B - Absolutely. Any cell grown into the lab is unlikely to be exactly the same as the in vivo counterpart. As long as we keep this in mind and factor it into our data interpretation, this is not a problem.

M - The data you cite regarding the primate transcript HERVH indicates that mouse systems are distinct to that of primates in this specific area (at least that monkey species). This would indicate that aspects of the human embryo-genesis system are biologically different to that of mouse, in certain ways. Does that perhaps also apply to cell prodigy behavior in your opinion?

B - The paper discussing HERVH is an excellent piece of work which shows compellingly that pluripotency networks are indeed different between human and mouse. And you are right, we can also see these differences in the cellular behaviour. Mouse and human ES cells cannot be cultured in vitro in the same way. The networks which allow capture of naive pluripotency in mouse are not identical to the human system.

M - The utility advantages you mention of Naive versus Primed indicate manufacturing bias towards use of Naive in the future. Can you outline the utility issues specifically for naive cell use and do you view this for specific clinical purposes or for certain discovery processes.

B - Although some labs are currently working on clinical applications, we are focusing on using hPSCs for modelling only. The human naive state promises a lot of benefits – if it is indeed similar to the naive state in mouse. Extrapolating from the mouse, homogeneity would be expected to be improved in naive cell populations. This means that cells are held not in a spectrum of states but all at exactly the same developmental time point. Differentiation protocols could be a lot more effective when applied to a uniform starting point. Other benefits include higher cell yields due to faster doubling times and easier handling.

M - The statement that "TGFβ might not be essential in the human system" caught my attention. Can you elaborate on that in light of published data.

B - In the past, TGFβ signalling was required to maintain hPSCs in culture. However, the requirement of TGFβ signalling is a trait associated with the primed state. In addition, the inhibition of TGFβ signalling increases efficiency of mouse iPSC reprogramming. This is why it would be interesting if we can culture hPSCs without TGFβ.
##

[Follow-up Q relating to the Karolinska analysis paper³ on early human development was left unanswered prior to publishing]

Q&A Refs:

1. Dodsworth, B. et al. (2015). The Current State of Naïve Human Pluripotency. Stem Cells. doi: 10.1002/stem.2085

2. Ishiuchi, T. et al (2015). Early embryonic-like cells are induced by downregulating replication-dependent chromatin assembly. Nature Structural & Molecular Biology 22, 662–671 (2015) doi:10.1038/nsmb.3066

3. Töhönen, V. et al. Novel PRD-like homeodomain transcription factors and retrotransposon elements in early human development. Nat. Commun. 6:8207 doi: 10.1038/ncomms9207 (2015).

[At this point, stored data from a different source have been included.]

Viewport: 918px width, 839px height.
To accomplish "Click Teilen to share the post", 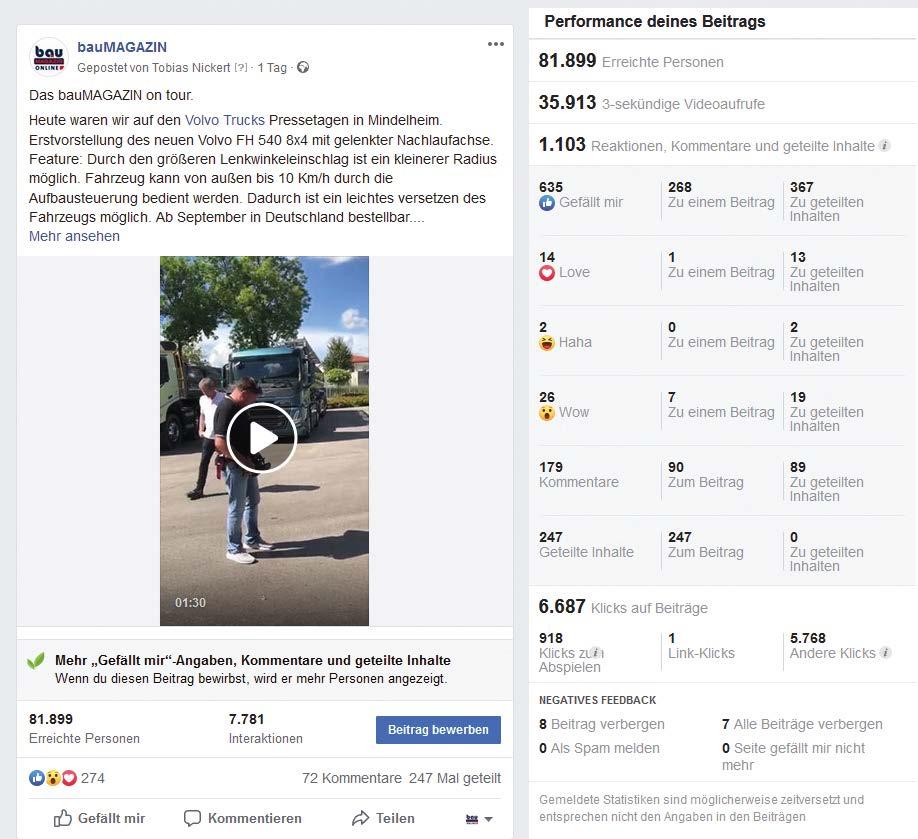I will tap(383, 819).
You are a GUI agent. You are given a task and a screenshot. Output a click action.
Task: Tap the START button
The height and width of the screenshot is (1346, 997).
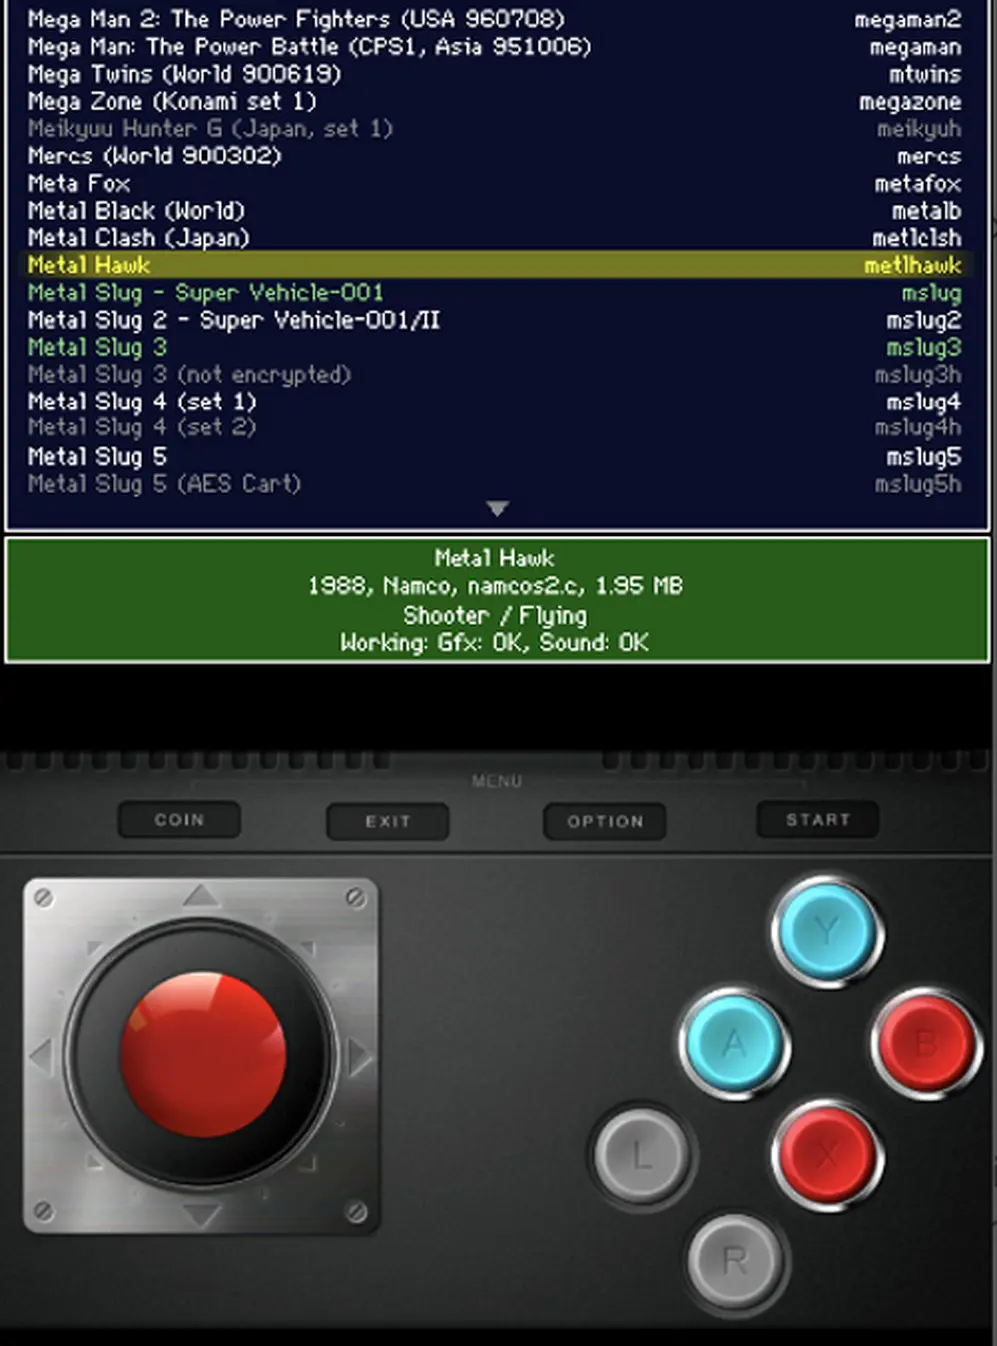(x=818, y=820)
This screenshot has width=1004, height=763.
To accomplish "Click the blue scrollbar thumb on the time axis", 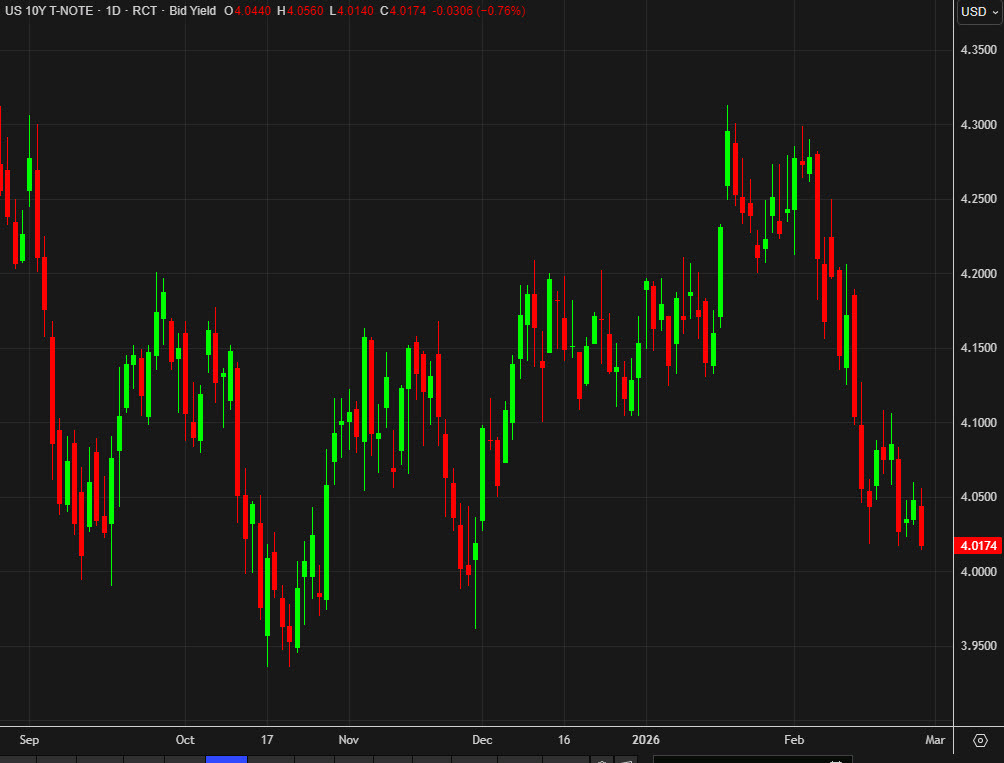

4. Huang, K. et al. (2014). The Naïve State of Human Pluripotent Stem Cells: A Synthesis of Stem Cell and Preimplantation Embryo Transcriptome Analyses. Cell Stem Cell 15(4): 410-415.

5. Vassena, R. et al. (2011). Waves of early transcriptional activation and pluripotency program initiation during human preimplantation development Development 138, 3699–3709

6. Xie, D. et al. (2010). Rewirable gene regulatory networks in the preimplantation embryonic development of three mammalian species" Genome Res. 20, 804–815.

7. Yan, L. et al. (2013). Single-cell RNA-Seq profiling of human pre-implantation embryos and embryonic stem cells. Nat. Struct. Mol. Biol. 20, 1131–1139.

Selected Other Refs (in no particular order):

Takahashi/Yamanaka review of the iPS reprogramming pluripotency

Takahashi,K., et al. A developmental framework for induced pluripotency. Development 2015 142: 3274-3285; doi: 10.1242/dev.114249 
______
Salk paper on region specific PSCs (2015):

Wu, J. et al. An alternative pluripotent state confers interspecies chimaeric competency. Nature 521, 316–321 (21 May 2015) doi:10.1038/nature14413
_______
Genomic analysis using single cell RNA (2013)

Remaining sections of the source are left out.